Readiness is not the same as liveness. If a process is alive, it is scheduled and healthy. If a process is ready, it is able to process input. Liveness is a necessary, but not sufficient, condition for readiness. There are cases, particularly during initialization and termination, when a process can be alive but not ready.

If you specify a readiness probe, Kubernetes will ensure that your application’s processes will not receive network traffic until their readiness checks pass.

For a ZooKeeper server, liveness implies readiness. Therefore, the readiness probe from the zookeeper.yaml manifest is identical to the liveness probe.

readinessProbe:
exec:
  command:
  - sh
  - -c
  - "zookeeper-ready 2181"
initialDelaySeconds: 15
timeoutSeconds: 5

Even though the liveness and readiness probes are identical, it is important to specify both.
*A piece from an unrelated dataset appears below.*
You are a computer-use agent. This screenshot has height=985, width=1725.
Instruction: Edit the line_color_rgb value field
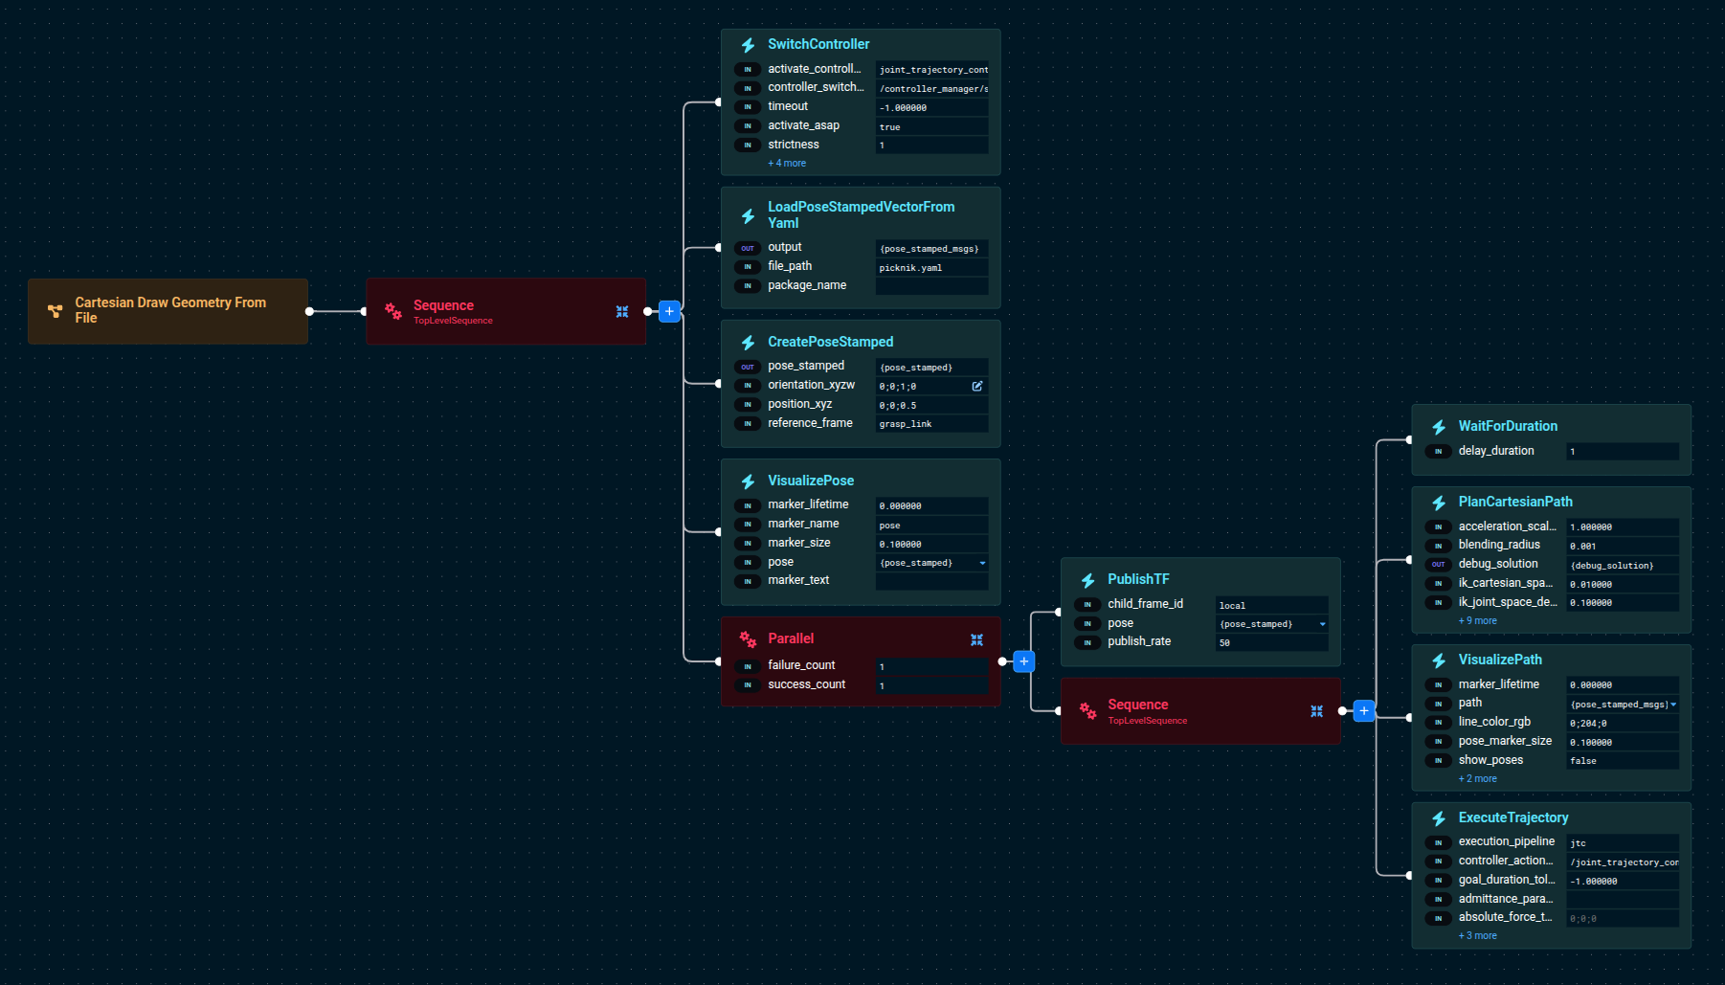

This ensures that only healthy servers in the ZooKeeper ensemble receive network traffic.

Tolerating Node Failure

ZooKeeper needs a quorum of servers to successfully commit mutations to data. For a three server ensemble, two servers must be healthy for writes to succeed. In quorum based systems, members are deployed across failure domains to ensure availability. To avoid an outage, due to the loss of an individual machine, best practices preclude co-locating multiple instances of the application on the same machine.

By default, Kubernetes may co-locate Pods in a StatefulSet on the same node. For the three server ensemble you created, if two servers are on the same node, and that node fails, the clients of your ZooKeeper service will experience an outage until at least one of the Pods can be rescheduled.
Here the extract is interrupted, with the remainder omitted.